Suppose that you have analyzed a genomic dataset and generated figures. You wish to publish these figures and an associated write-up to the project documentation page. Follow these steps:

  • Add the Tasks that generate your figures to ALL_FIGURE_TASKS.
  • Run pixi r invoke publish-figures to generate all figures, copy them to docs/_figs and push them as part of a github release. publish-figures will also remove any figures not present in ALL_FIGURE_TASKS.
  • Document your analysis by adding a markdown file to docs/analysis. In your write-up, include your figures by referencing their location in docs/_figs.
  • Commit the updated figures_manifest.json along with your other changes.
  • Create a pull request with your changes (see Standard Workflow).
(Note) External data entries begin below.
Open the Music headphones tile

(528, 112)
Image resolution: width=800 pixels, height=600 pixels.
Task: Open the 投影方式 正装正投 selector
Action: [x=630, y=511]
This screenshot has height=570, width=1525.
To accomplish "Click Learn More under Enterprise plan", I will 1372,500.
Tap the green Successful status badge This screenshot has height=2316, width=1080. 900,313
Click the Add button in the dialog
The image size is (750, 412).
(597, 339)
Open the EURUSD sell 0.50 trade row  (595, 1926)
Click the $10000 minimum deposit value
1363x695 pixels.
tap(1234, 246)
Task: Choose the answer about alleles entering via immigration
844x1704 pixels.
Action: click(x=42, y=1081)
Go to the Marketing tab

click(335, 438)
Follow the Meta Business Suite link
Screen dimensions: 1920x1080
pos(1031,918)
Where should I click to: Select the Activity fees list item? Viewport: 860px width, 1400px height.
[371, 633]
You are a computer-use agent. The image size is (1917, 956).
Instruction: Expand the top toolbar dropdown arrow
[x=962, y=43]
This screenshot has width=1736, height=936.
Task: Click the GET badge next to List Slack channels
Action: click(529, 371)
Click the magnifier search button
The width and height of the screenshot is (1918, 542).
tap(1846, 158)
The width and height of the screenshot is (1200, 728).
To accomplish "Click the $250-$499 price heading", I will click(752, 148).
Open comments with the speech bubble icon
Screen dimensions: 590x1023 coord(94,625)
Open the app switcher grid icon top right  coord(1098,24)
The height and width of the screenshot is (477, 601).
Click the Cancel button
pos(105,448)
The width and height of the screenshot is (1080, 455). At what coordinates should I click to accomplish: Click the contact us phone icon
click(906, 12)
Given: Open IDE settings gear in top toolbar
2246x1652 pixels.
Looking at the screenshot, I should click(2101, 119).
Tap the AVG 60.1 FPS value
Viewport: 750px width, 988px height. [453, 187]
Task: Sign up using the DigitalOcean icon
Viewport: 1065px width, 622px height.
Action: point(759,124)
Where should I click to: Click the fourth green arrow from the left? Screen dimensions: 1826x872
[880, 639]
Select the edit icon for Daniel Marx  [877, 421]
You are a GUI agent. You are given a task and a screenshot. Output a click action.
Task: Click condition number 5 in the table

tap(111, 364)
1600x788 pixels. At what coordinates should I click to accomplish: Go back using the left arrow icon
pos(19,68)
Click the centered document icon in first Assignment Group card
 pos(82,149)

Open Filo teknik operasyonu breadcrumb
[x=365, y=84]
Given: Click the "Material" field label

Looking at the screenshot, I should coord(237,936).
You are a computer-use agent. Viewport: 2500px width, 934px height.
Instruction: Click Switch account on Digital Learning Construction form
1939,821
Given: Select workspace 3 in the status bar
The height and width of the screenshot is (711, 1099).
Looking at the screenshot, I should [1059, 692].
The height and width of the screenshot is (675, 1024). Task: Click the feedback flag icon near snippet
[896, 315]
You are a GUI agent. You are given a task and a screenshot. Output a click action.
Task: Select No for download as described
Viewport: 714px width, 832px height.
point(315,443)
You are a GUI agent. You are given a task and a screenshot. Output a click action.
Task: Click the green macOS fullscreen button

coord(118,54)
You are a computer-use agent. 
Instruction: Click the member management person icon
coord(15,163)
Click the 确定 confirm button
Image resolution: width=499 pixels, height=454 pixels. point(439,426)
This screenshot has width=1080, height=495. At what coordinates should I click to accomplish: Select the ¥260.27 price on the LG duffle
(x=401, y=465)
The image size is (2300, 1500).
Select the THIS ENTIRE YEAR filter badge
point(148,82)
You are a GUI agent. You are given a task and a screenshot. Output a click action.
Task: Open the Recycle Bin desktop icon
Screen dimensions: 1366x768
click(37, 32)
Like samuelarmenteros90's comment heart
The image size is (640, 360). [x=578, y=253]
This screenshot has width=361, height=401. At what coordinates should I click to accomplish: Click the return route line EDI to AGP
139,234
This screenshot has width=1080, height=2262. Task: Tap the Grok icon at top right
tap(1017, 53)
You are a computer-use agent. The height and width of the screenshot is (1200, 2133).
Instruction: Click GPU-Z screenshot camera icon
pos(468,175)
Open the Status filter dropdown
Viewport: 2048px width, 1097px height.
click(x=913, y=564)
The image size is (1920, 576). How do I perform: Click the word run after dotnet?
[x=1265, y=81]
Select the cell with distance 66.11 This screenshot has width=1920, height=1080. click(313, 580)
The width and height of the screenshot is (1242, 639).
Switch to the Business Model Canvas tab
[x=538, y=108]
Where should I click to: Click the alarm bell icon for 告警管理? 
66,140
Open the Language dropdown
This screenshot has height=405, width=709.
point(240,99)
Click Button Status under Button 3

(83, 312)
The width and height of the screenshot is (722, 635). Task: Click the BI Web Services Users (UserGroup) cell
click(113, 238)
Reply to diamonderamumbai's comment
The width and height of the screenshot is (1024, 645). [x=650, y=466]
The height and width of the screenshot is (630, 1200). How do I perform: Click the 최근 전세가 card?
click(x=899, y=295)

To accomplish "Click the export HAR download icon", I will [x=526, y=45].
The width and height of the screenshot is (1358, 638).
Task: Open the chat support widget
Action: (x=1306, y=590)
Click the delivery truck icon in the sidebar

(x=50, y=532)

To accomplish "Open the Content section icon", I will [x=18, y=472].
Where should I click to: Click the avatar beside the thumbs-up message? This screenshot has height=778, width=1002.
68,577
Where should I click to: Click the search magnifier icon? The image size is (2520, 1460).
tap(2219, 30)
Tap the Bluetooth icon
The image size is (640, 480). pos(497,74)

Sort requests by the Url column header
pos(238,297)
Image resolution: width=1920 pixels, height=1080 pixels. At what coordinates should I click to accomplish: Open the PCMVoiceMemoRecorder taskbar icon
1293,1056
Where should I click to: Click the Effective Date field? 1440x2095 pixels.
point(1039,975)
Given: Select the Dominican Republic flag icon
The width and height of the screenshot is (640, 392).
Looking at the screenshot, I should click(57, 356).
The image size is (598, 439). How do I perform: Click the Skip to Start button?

To remove a figure, delete the corresponding Task from ALL_FIGURE_TASKS, then use publish_figures.py

Advantages

This programmatic approach is more complex than the link-based approach. Nevertheless it has several advantages;

  • Figure Lineage: Since figures are represented as build-system Tasks, it is straightforward to determine exactly the datasets and analysis used to produce any given figure. This supports that project principle of automated reproducibility and is consistent with data-science best practices.
  • Figure Upgrades: Since figures are represented as build system Tasks, any improvement to that code that generates a particular class of figures can easily be propagated to all figures of that class.

  1. The script regenerate_figures.py is similar to generate_figures, but forces the tasks which create the figures to be rerun. This useful if, for example, one of your plotting Tasks has changed and you wish to propagate this change to all plots generated with this Task.